#### [What the task requires]
Arrange the records below as a numbered list, starting at the line that contains "changes (228, 195)" and ending at the line that contains "TAS (445, 1167)", both included. Leave out any blank lines and include no other lines.

#### [Materials provided]
========================

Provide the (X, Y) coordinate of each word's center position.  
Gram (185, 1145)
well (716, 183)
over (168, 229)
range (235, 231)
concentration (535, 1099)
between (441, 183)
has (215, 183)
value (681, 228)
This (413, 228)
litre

========================

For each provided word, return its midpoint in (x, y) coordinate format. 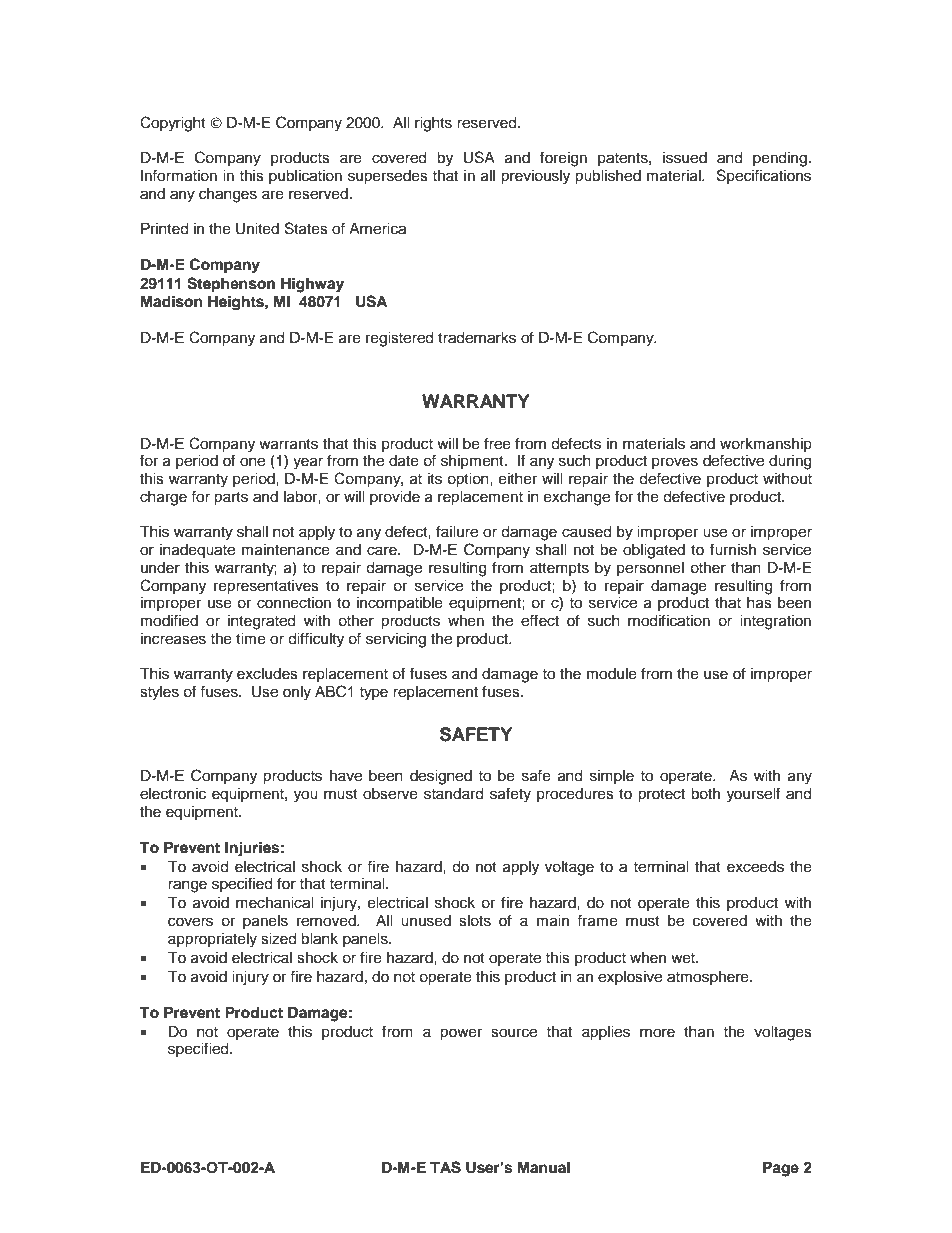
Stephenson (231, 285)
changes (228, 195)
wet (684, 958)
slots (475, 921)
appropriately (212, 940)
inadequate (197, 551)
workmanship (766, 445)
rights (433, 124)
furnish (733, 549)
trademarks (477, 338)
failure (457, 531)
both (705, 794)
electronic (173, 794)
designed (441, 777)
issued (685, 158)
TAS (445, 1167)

========================

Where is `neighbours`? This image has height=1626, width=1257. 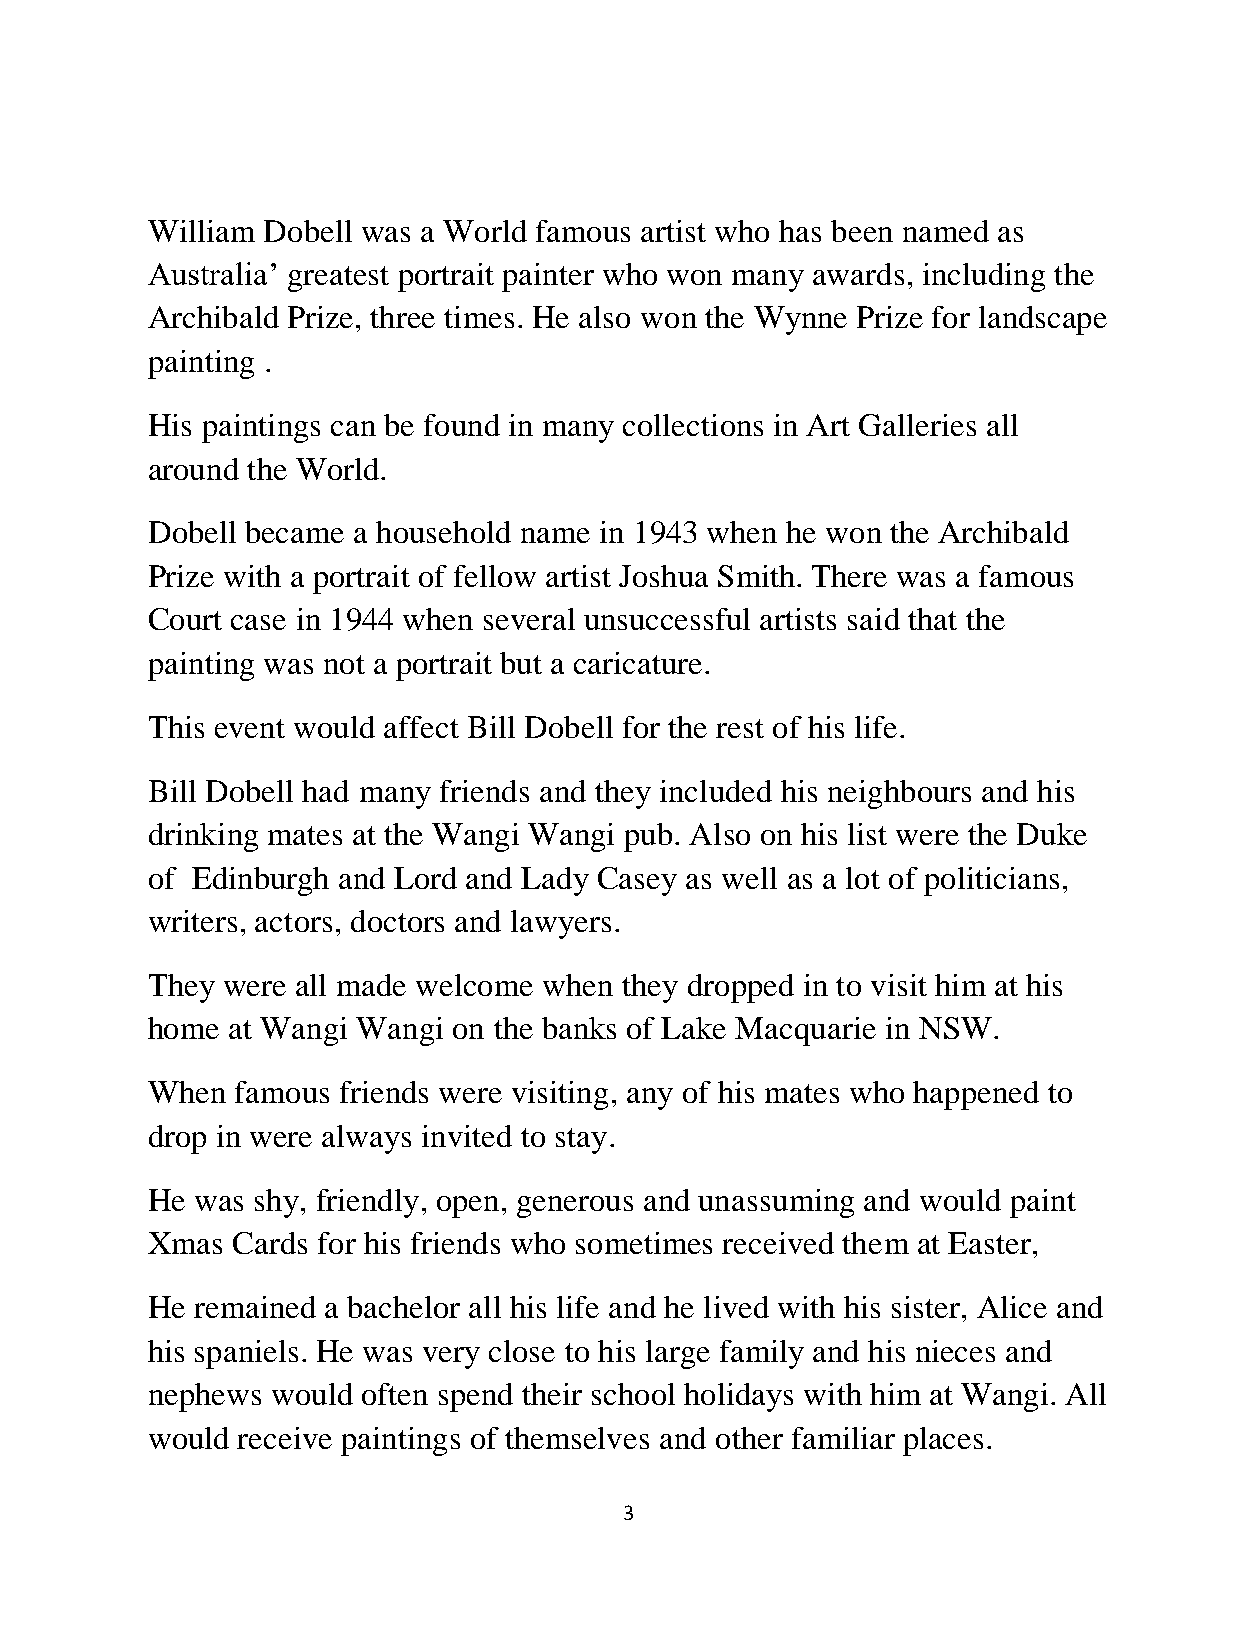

========================

#### [The reply]
1. changes (228, 195)
2. wet (684, 958)
3. slots (475, 921)
4. appropriately (212, 940)
5. inadequate (197, 551)
6. workmanship (766, 445)
7. rights (433, 124)
8. furnish (733, 549)
9. trademarks (477, 338)
10. failure (457, 531)
11. both (705, 794)
12. electronic (173, 794)
13. designed (441, 777)
14. issued (685, 158)
15. TAS (445, 1167)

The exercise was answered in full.